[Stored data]
%%

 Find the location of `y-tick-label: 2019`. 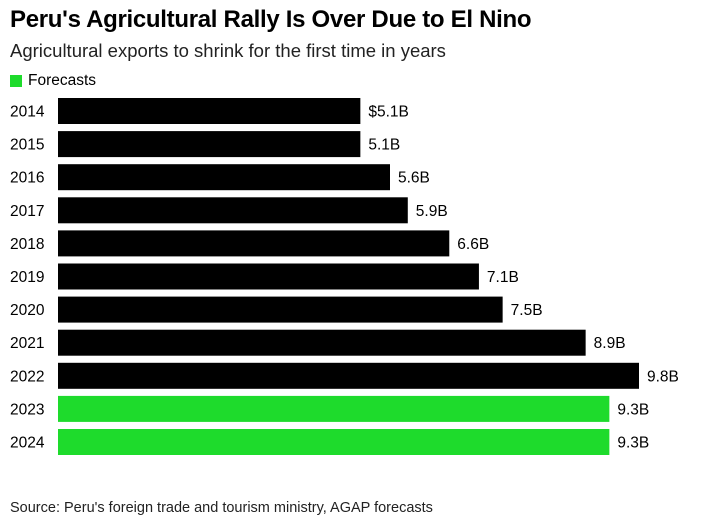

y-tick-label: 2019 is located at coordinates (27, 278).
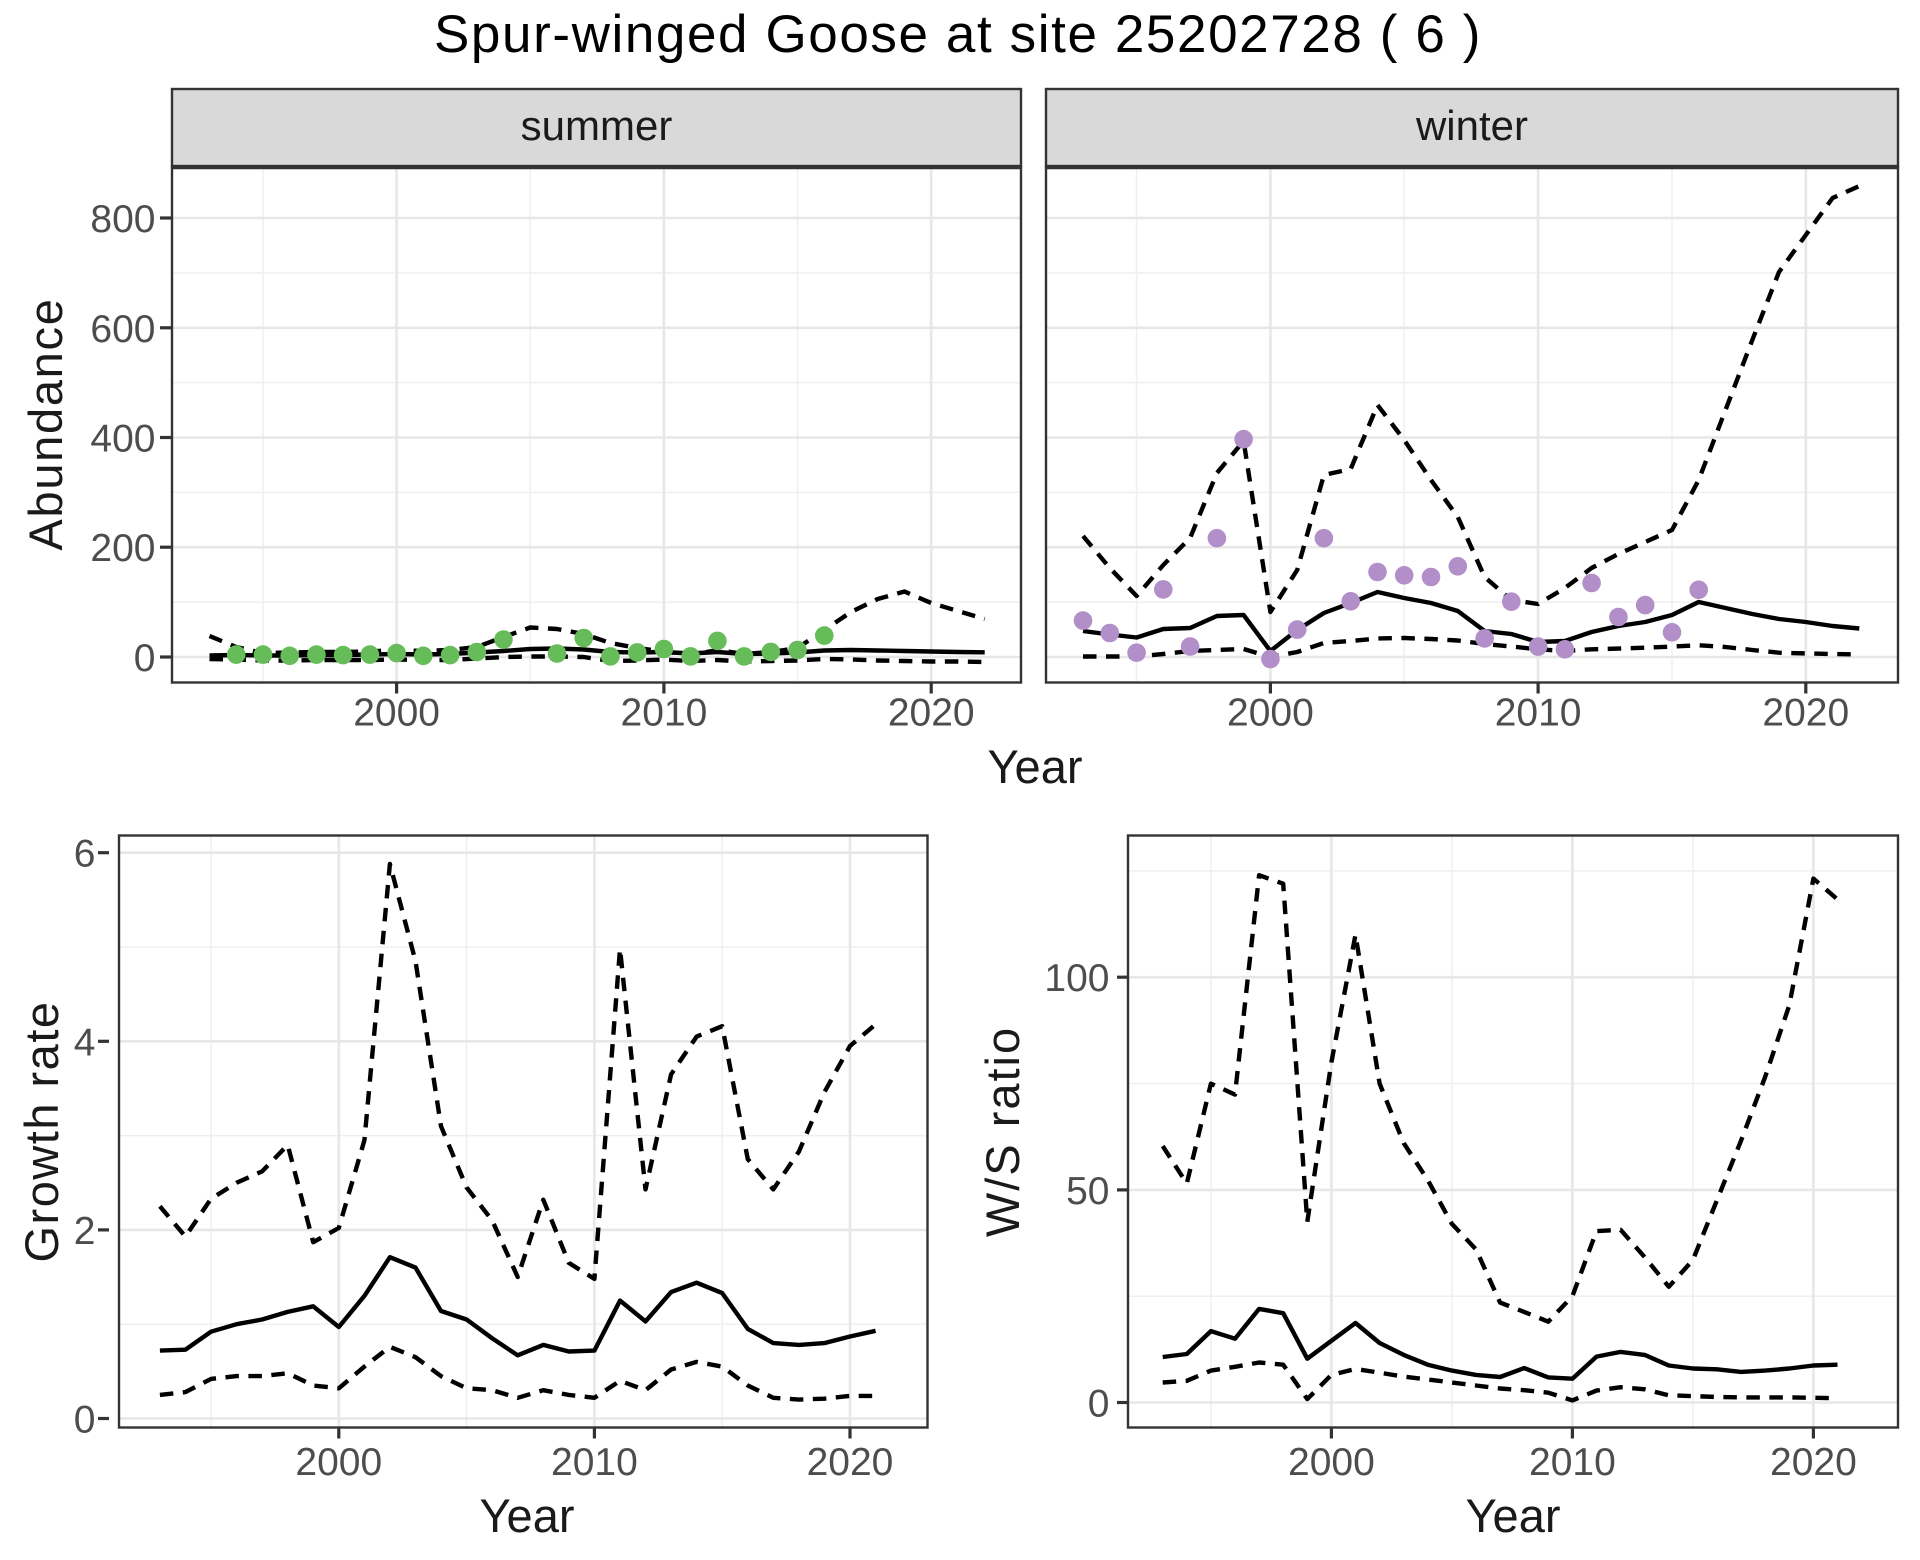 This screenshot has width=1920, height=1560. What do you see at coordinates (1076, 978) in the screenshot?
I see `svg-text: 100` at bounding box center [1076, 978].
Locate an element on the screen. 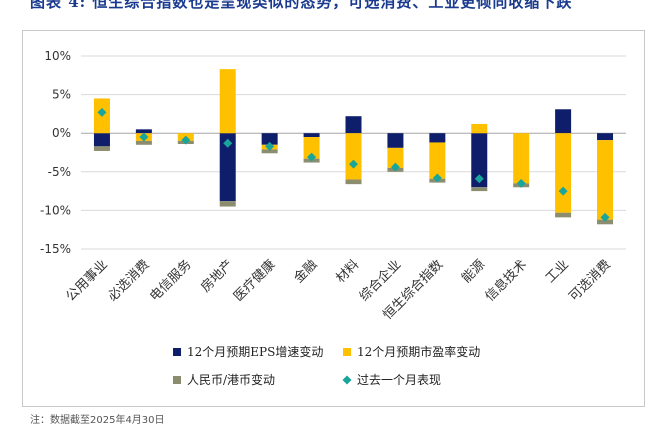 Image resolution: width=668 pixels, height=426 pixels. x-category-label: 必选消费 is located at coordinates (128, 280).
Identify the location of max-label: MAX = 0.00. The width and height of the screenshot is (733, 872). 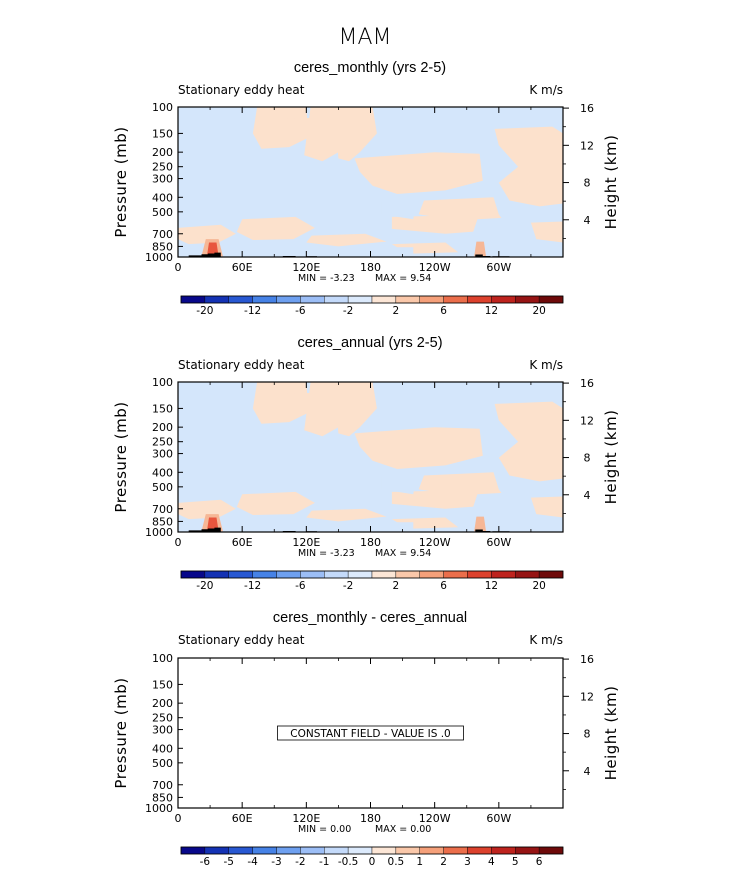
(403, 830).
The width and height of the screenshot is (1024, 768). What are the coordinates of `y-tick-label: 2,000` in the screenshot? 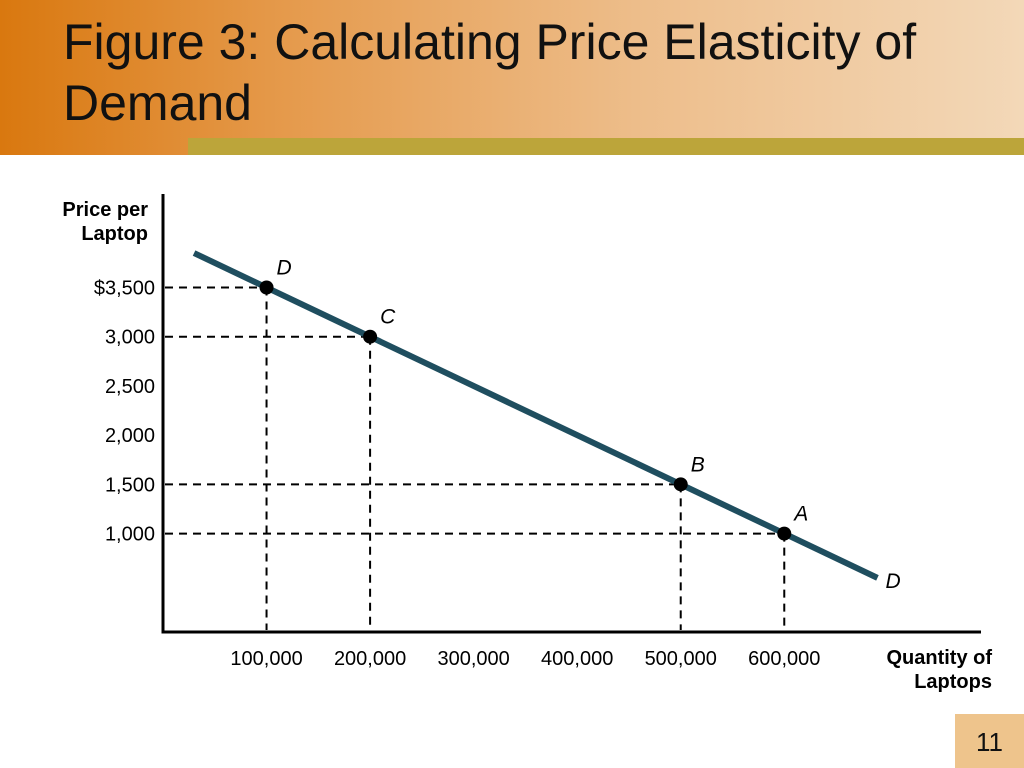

%%

> **EXERCISE INSTRUCTIONS**: Can you rescale the stretch of entries from the line containing "Identify the location" through the end of the entries? Repeat every line in that stretch, requests included, and multiply each coordinate in the answers by 1.45, rounding to whole numbers with halves going up. Leave the numbers in the requests unchanged and leave out the pictures.

> **ANSWER**:
Identify the location of max-label: MAX = 0.00. The width and height of the screenshot is (733, 872). 
(584, 1204).
The width and height of the screenshot is (1024, 768). What are the coordinates of `y-tick-label: 2,000` in the screenshot? 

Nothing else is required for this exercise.